YOUR OBJECTIVE – Reproduce the lines below character for character, starting with the very first line and ending after the line containing "click(407, 269)".
>>>>>
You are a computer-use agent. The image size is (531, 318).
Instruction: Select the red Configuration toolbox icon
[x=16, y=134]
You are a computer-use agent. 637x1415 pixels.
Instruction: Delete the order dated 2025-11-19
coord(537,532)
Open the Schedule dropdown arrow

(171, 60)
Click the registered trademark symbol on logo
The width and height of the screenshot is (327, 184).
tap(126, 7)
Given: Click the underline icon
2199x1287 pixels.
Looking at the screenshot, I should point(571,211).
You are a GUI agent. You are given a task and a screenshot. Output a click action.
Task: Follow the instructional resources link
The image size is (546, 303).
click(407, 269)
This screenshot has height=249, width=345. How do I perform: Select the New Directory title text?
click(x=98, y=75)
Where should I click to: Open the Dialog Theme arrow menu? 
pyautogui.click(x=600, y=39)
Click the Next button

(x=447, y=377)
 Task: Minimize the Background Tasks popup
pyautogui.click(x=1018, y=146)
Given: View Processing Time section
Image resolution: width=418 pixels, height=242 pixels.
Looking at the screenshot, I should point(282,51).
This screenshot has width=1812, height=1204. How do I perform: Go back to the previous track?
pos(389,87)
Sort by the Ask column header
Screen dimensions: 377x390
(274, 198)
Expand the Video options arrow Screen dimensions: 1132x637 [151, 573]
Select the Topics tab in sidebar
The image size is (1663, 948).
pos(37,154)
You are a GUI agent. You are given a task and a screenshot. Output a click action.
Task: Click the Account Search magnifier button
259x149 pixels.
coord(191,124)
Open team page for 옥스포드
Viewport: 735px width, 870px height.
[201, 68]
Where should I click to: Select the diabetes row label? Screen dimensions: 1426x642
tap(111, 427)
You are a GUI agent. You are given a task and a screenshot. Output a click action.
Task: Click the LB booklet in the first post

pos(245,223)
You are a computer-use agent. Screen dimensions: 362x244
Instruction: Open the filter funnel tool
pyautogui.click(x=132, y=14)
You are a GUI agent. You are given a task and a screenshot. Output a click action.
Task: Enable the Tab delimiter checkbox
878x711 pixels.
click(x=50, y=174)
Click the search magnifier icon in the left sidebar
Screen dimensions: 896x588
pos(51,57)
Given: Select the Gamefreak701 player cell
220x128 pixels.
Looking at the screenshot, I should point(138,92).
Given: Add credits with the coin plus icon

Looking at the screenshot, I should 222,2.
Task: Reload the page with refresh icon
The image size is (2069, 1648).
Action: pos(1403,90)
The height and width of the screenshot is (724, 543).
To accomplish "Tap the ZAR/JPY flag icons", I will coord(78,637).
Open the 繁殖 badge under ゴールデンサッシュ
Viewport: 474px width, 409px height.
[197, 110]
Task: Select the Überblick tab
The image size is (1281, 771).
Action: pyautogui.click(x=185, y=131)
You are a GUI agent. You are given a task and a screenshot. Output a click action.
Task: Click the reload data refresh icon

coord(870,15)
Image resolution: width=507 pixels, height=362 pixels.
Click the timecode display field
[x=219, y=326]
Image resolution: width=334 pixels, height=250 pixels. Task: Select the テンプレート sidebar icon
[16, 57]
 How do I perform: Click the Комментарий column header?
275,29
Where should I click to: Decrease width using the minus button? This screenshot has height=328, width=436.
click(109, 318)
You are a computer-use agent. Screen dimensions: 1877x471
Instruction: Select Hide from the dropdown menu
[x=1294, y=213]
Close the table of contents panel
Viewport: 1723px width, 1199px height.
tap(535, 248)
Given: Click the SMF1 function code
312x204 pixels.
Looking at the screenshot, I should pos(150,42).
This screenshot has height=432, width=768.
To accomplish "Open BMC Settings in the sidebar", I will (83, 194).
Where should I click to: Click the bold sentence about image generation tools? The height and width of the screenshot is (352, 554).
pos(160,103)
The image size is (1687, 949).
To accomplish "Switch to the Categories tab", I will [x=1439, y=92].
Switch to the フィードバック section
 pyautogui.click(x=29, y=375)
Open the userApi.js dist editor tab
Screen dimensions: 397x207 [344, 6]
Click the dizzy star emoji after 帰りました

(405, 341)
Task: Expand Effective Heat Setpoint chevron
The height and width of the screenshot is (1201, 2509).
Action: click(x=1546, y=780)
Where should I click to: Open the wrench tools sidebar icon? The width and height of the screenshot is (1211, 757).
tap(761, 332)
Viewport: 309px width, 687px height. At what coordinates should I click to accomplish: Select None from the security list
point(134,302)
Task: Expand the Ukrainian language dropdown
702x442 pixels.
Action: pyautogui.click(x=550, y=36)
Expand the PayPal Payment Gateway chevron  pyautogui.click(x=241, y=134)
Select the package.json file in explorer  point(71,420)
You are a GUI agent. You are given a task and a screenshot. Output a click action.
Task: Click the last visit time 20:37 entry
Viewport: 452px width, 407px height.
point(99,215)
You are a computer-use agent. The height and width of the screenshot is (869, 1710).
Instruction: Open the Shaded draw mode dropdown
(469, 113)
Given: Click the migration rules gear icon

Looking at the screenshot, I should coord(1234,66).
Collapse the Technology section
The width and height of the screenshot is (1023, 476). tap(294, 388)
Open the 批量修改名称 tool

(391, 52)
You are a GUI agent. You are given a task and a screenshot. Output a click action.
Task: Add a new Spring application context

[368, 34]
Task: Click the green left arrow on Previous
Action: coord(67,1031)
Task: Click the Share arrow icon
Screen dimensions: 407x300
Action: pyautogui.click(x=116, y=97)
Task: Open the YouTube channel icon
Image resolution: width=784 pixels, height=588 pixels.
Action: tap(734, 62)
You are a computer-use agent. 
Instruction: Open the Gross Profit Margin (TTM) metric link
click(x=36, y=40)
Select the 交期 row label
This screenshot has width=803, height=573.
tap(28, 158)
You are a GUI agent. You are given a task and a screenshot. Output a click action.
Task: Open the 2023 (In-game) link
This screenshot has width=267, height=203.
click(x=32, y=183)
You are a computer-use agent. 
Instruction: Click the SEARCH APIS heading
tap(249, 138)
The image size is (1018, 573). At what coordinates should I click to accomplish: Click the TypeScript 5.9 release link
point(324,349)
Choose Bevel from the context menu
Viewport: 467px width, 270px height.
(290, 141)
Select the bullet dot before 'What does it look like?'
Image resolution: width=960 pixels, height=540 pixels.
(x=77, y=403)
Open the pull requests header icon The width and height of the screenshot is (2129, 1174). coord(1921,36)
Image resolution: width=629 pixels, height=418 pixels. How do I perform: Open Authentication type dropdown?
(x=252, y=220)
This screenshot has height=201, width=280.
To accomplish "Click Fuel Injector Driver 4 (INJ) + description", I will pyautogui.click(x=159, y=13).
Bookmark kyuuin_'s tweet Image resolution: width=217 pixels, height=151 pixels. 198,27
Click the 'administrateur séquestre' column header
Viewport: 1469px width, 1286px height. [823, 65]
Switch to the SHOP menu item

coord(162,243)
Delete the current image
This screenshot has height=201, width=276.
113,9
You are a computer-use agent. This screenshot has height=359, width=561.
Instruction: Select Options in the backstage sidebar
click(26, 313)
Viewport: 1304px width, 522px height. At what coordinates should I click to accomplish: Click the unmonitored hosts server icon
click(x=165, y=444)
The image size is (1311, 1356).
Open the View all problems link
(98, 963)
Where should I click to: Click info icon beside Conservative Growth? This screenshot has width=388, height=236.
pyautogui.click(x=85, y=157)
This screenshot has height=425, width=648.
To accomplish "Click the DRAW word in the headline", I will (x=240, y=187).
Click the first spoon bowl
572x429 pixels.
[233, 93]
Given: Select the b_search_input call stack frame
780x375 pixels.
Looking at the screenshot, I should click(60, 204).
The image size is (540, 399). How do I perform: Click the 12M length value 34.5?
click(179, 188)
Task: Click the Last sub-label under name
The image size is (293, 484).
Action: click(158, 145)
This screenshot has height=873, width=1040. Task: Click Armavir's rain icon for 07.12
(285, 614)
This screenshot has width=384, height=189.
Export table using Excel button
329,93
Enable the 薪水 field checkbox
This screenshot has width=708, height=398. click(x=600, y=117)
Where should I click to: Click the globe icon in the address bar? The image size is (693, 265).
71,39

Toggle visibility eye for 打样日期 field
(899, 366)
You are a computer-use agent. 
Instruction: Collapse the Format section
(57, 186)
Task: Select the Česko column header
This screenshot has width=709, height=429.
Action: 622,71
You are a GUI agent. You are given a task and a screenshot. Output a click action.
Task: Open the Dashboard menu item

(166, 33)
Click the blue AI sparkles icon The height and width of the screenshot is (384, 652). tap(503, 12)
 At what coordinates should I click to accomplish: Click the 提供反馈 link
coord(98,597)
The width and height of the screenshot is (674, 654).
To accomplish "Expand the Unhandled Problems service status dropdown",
<<<<<
REPLY –
You are a computer-use agent. The image size is (531, 318).
Instruction: Select the red Configuration toolbox icon
[x=16, y=134]
You are a computer-use agent. 637x1415 pixels.
Instruction: Delete the order dated 2025-11-19
coord(537,532)
Open the Schedule dropdown arrow

(171, 60)
Click the registered trademark symbol on logo
The width and height of the screenshot is (327, 184).
tap(126, 7)
Given: Click the underline icon
2199x1287 pixels.
Looking at the screenshot, I should point(571,211).
You are a GUI agent. You are given a task and a screenshot. Output a click action.
Task: Follow the instructional resources link
The image size is (546, 303).
click(407, 269)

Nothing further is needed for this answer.